| Task objective |
The data beneath this task is to be duplicated exactly, in its entirety.

(Stored data entries)
-- Opening Marker --

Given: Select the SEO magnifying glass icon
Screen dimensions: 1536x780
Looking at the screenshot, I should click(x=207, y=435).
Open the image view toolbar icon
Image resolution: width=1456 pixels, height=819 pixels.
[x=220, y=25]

-- Closing Marker --

| Written solution |
Given: Select the SEO magnifying glass icon
Screen dimensions: 1536x780
Looking at the screenshot, I should click(x=207, y=435).
Open the image view toolbar icon
Image resolution: width=1456 pixels, height=819 pixels.
[x=220, y=25]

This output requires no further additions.